BIOCONVERSION—CONVERTING. SUGARS TO PRODUCTS

Following hydrolysis, converting the resultant sugars to products is the next step. Fermentation is a bio­logical option and is the focus of this section. Both chemical/catalytic and biochemical conversions are common.

At this point, the pretreatment and hydrolysis activ­ities were designed and executed all with the intent of optimizing and preparing for fermentation, the capstone process of the bioconversion (Gamage et al., 2010). Fermentation is referred to as anaerobic digestion. Fermentation is the chemical breakdown of a substance by bacteria, yeasts, or other microorganisms to produce ethanol or other alcohols, lactic acid, lactose, and hydrogen (Chandel et al., 2007; Wheals et al., 1999).

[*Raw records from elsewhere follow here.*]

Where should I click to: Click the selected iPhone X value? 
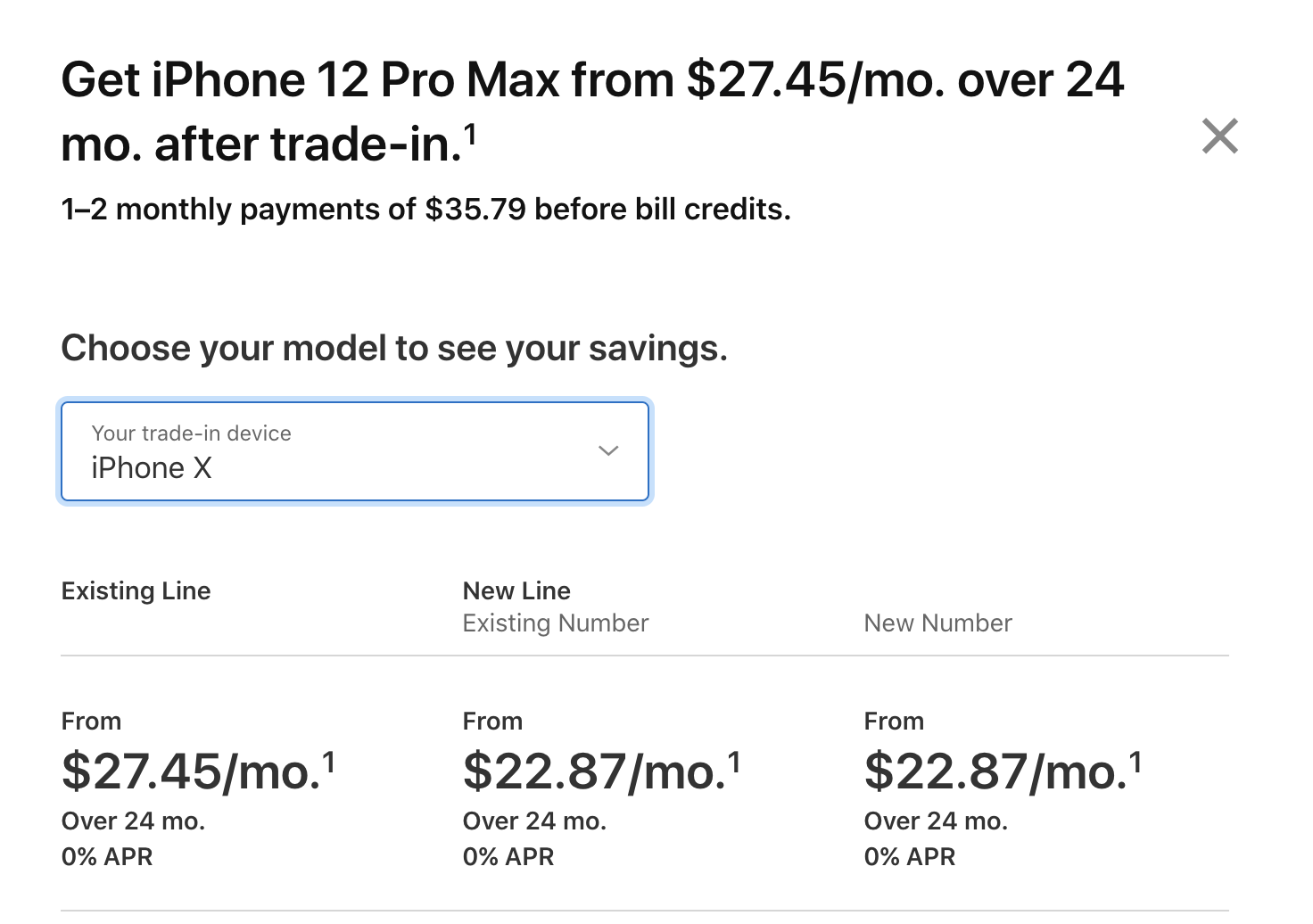pos(152,468)

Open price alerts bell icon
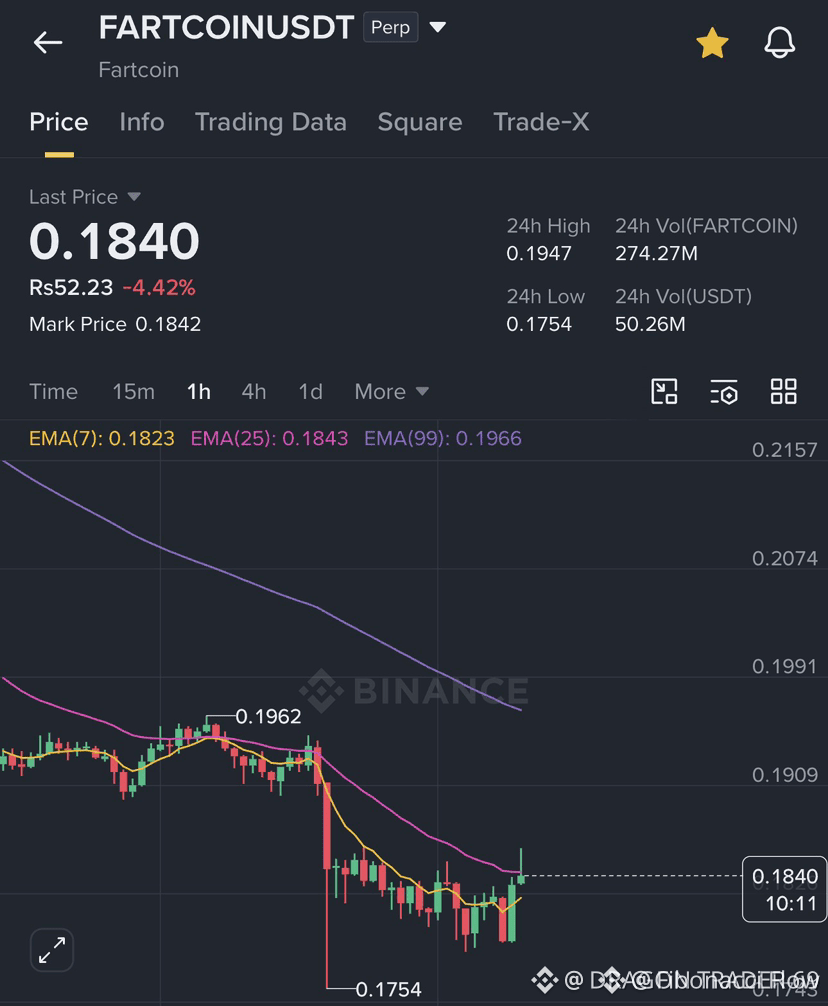click(x=779, y=43)
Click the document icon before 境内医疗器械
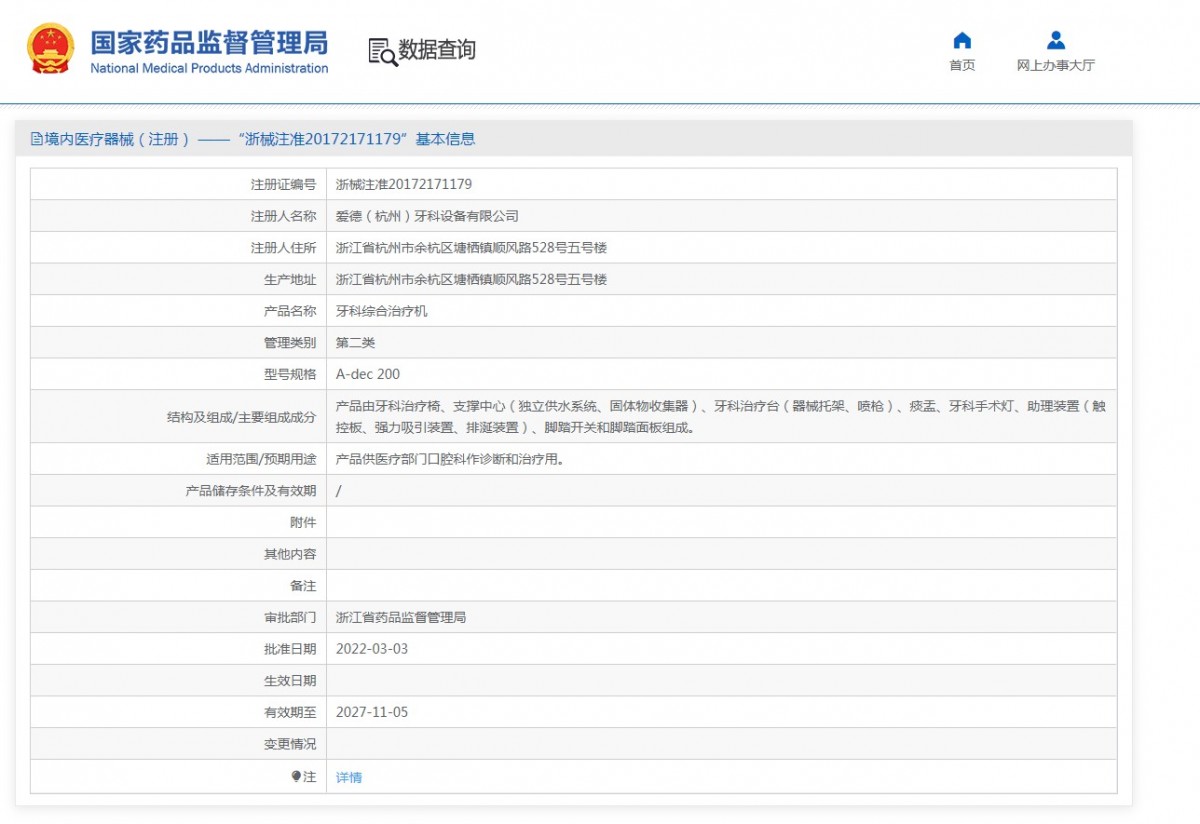The height and width of the screenshot is (824, 1200). click(37, 139)
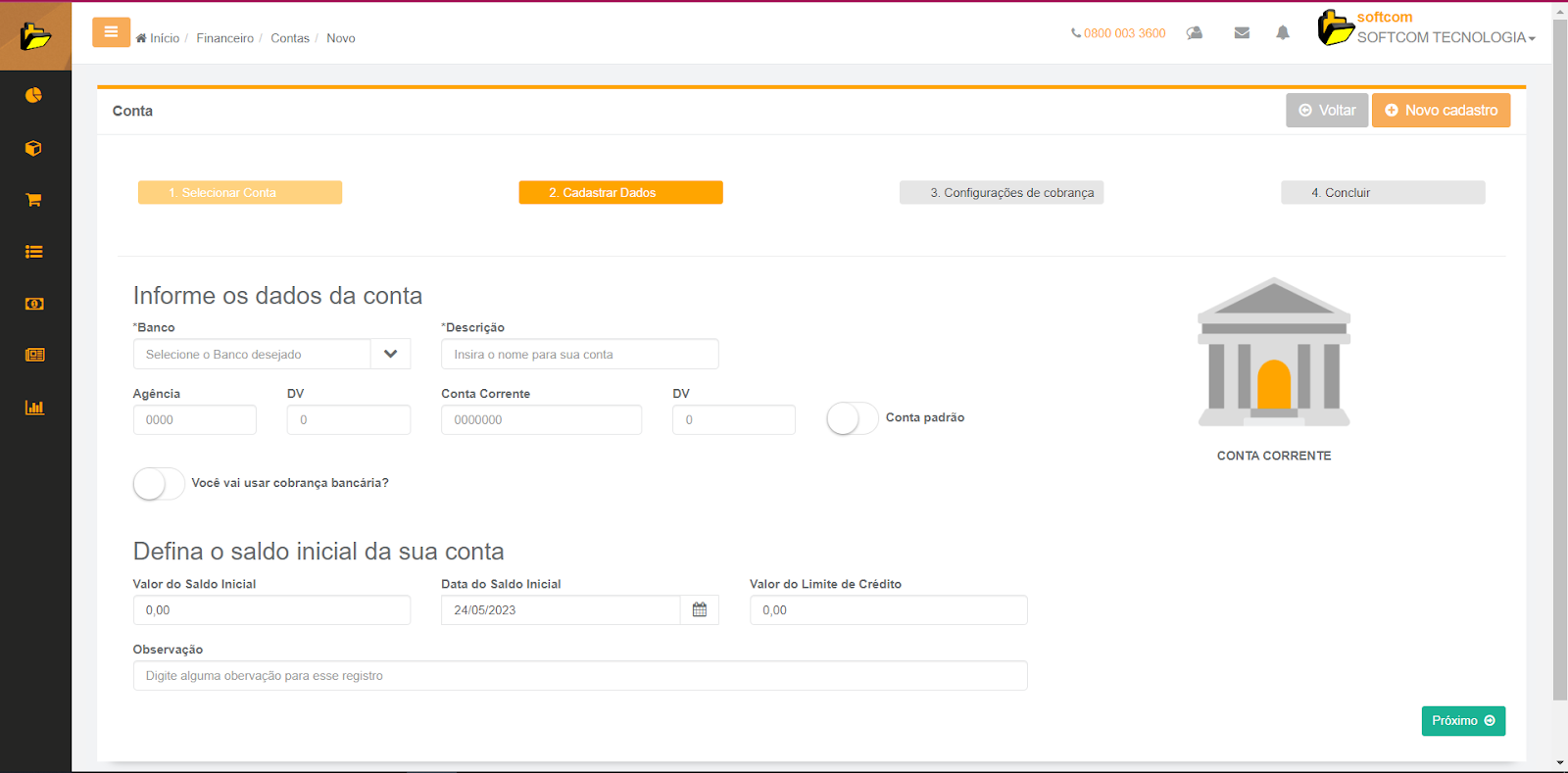Open notifications bell icon
The width and height of the screenshot is (1568, 773).
1282,33
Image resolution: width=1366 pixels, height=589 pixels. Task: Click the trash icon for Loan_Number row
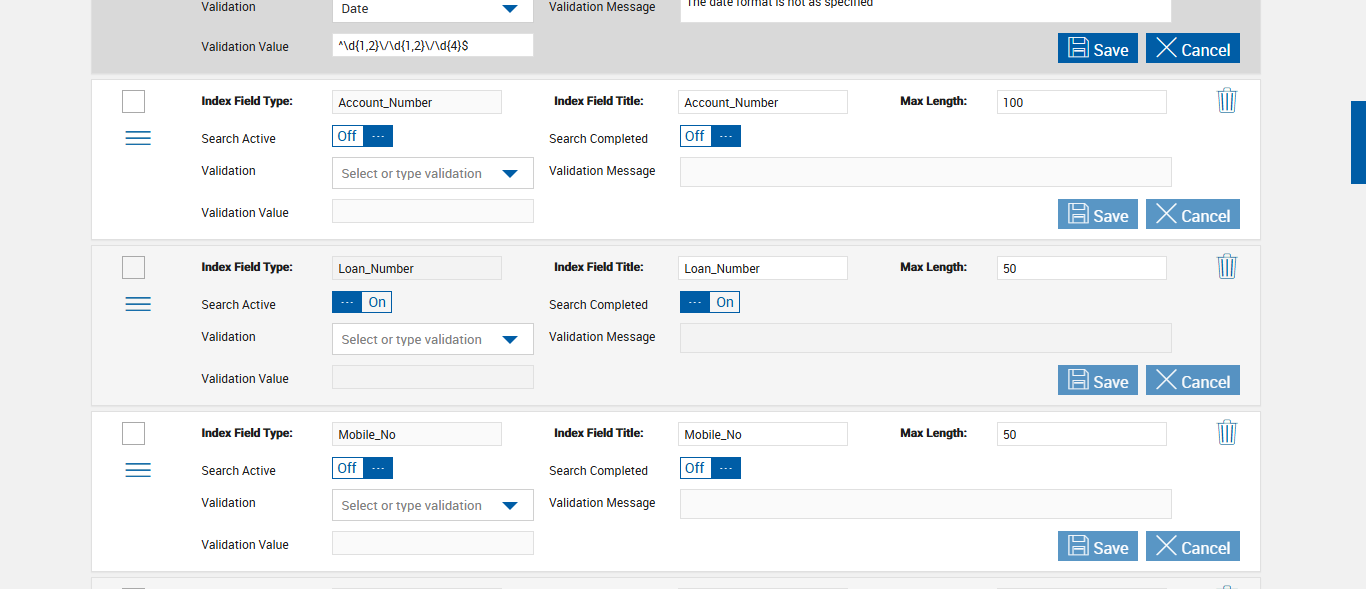click(1227, 266)
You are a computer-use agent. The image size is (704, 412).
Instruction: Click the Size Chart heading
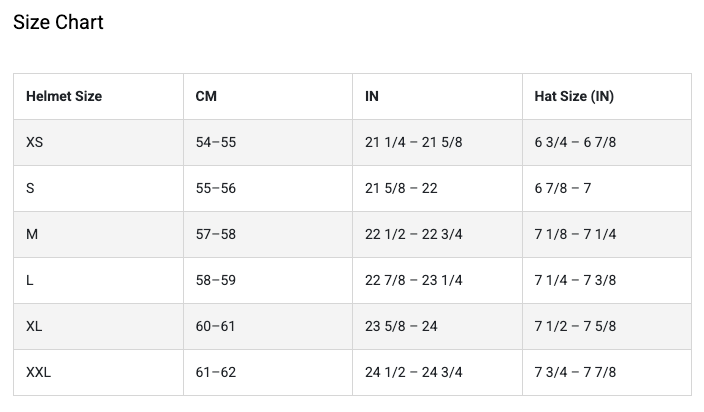58,22
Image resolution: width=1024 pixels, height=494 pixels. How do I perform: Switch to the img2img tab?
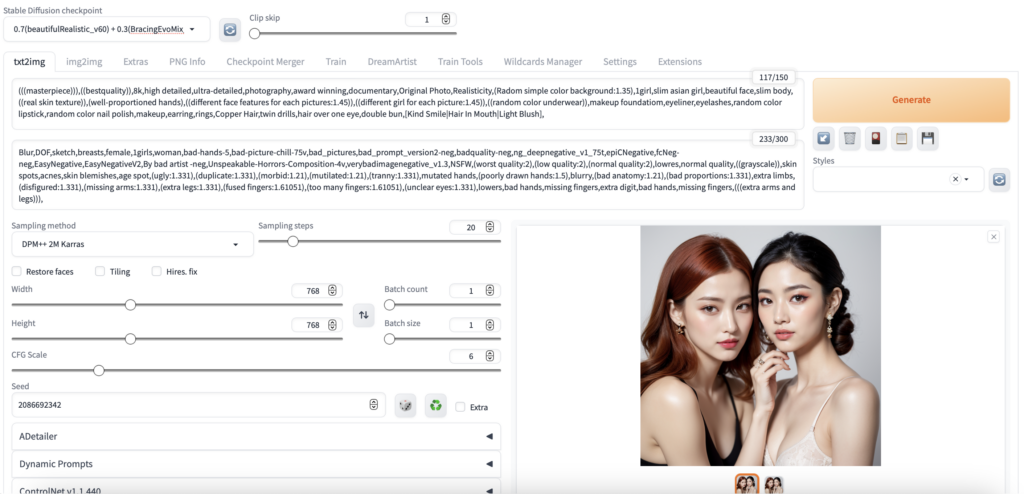[x=84, y=62]
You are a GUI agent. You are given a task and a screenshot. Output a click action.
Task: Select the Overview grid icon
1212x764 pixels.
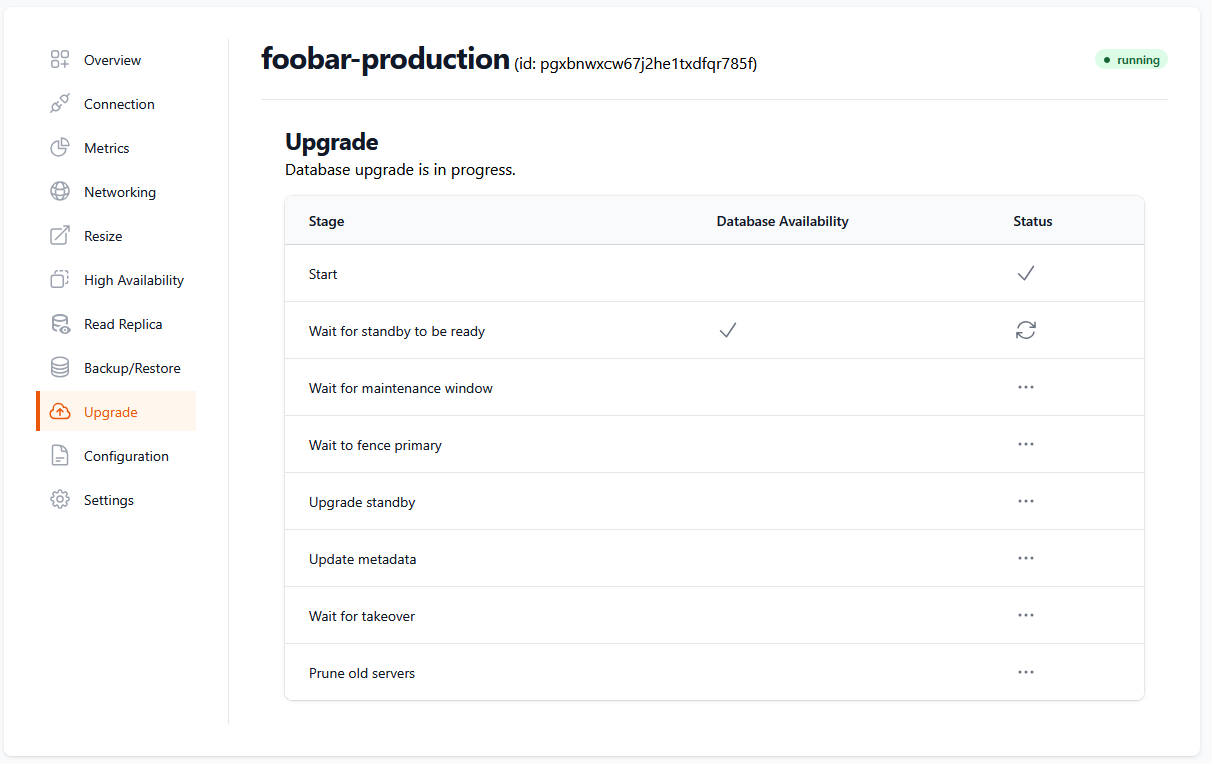[60, 59]
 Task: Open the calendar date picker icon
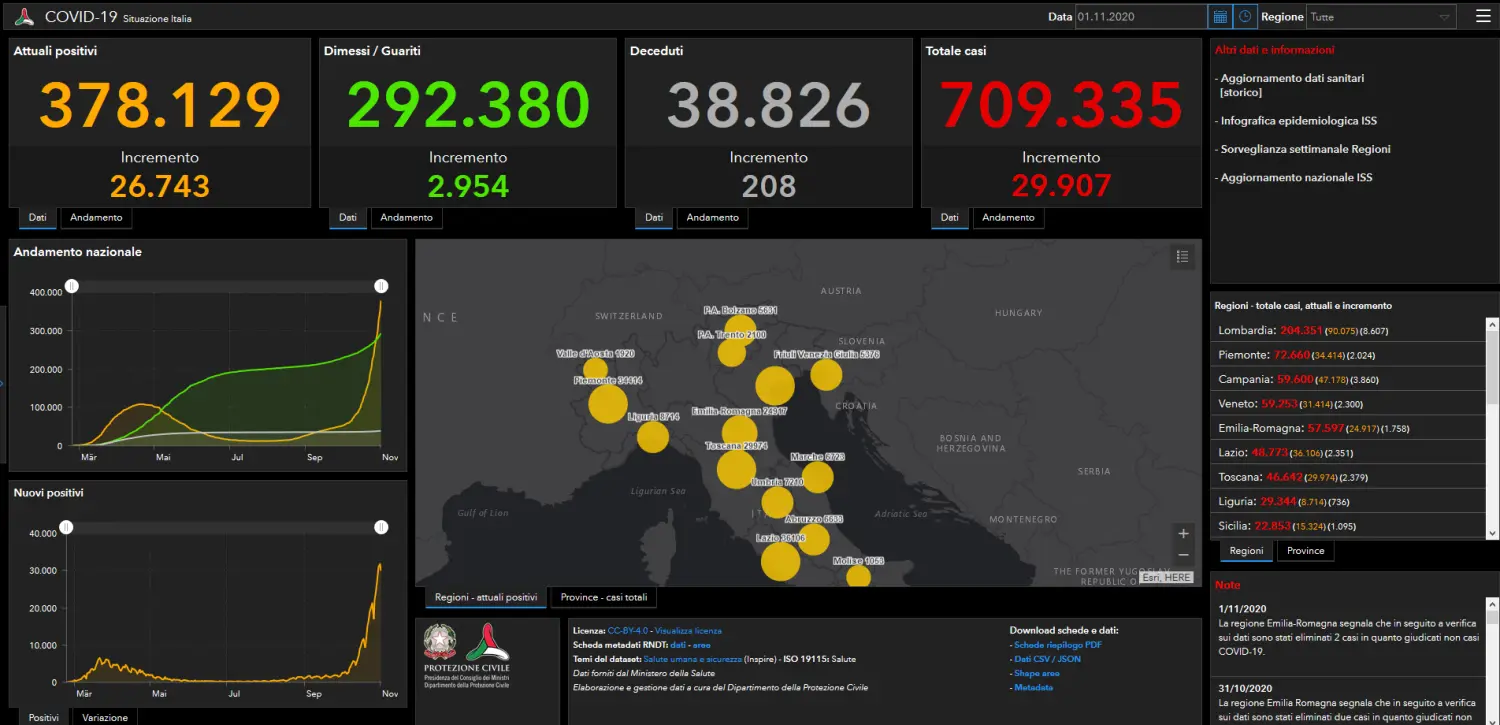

One of the most significant factors in fermentation is the choice of organism or modification to an organism to acquire a desired product. Some organisms only metab­olize hexoses while others may metabolize both hexoses and pentoses. Saccharomyces cerevisiae is an old and very popular strain of yeast used throughout the food and fuel industries. When added to a batch of material, it will metabolize the glucose component, almost exclu­sively, into ethanol and carbon dioxide. It will generally follow the Embden-Myerhof pathway under anaerobic conditions when the temperature is controlled around 30 °C (Limayem and Ricke, 2012). S. cerevisiae grows optimally at this temperature and it also resists high os­motic pressure and it is tolerant of pH as low as 4.0 and it is tolerant of many inhibitory products (Hahn-Hagerdal et al., 2007). S. cerevisiae remains popular because of its high ethanol yield from hexose sugars; it generates 12.0—17.0% w/v, which is 90% of the theoretical maximum (Bayrock and Ingledew, 2001; Claassen et al., 1999).

Despite all its great characteristics, S. cerevisiae cannot metabolize both hexoses and pentoses and thus it is not a great organism for converting LB. In

LB, there is a significant portion of the hydrolysate containing hemicelluloses, pentose sugars such as D-xylose, which may potentially enhance yields (Martin et al., 2002). Identifying and employing an optimal organism is a great opportunity in fermenta­tion. The optimal organism ought to be high yielding, able to metabolize both hexose and pentose sugars, tolerant to high ethanol concentration and tolerant to chemical inhibitors left over from pretreatment and hydrolysis. There are numerous naturally occurring organisms that possess a subset of these characteristics, but none are ideal. To develop a more advantageous organism one might have to genetically modify an organism to achieve one’s goals. Table 27.7 lists several naturally occurring organisms and their features and liabilities (Limayem and Ricke, 2012).

Reducing operating costs and product inhibition is another important goal. There are strategies that combine hydrolysis and fermentation together. Simul­taneous saccharification and fermentation (SSF) is one strategy that has just that in mind. The needed en — zyme(s) and the corresponding organisms are added together so that enzymatic saccharification of cellulose and subsequent fermentation of the resultant sugars takes place at the same time in the same reactor (Dowe and McMillan, 2008). However, SSF requires an overall compromise between saccharification and fermentation, usually resulting in a less optimum oper­ation. Another strategy is to employ an organism that is capable of making its own enzymes for hydrolysis and of fermenting the resultant sugars. Consolidated bioprocessing lowers the cost of bioconversion by reducing enzymatic saccharification and fermentation into a single step and eliminates the need for cellulase enzymes (Ladisch et al., 2010; Lynd et al., 2005).

Despite the number of prokaryotic and eukaryotic microorganisms that convert sugars to ethanol, most remain limited in terms of cofermentation, ethanol yields, and tolerance to chemical inhibitors, high temperatures and ethanol.